今日、故人の追善供養にあたり、つつしんで香花、灯明、菓子、お茶等の馳走を供えて、仏の説かれた教えをお唱え致しました。この功徳をめぐらし、故人が御霊の安らぎを得られますよう、そして故人のおられる世界がいよいよ清浄でありますよう、願いたいと存じます。願わくは、仏の世界に導かれた故人の輝ける御霊が同じく、今生の人々を導いて、仏の教えにふれ、また目覚められるよう、ご助力を切に願うものです。」
これまで仏式による葬儀式の意義や、お唱えされる様々な文言について、おおよそのところを述べてまいりましたが、仏の教えの真髄はあくまで理屈ではなく、信仰を持って実践すること、仏道でもあります。

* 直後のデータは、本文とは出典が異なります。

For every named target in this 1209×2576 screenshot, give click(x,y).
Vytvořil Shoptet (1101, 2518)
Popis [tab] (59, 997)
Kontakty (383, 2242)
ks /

いかに示される教えが尊くとも、その理屈にばかりとらわれて、実際に行じることがなければ、本来の教えの主旨とは、ほど遠いものとなってしまいます。
未だ理屈はわからずとも、亡き故人やご先祖様方の「有り難さ」を感じ、己が思慮のみに基づく善悪是非ではない、慕い敬うべき自身の勤めとして考え、準備し、縁者を招いて、ご供養するところに、仏の教えの一分なりとも顕れてくるのだと思われます。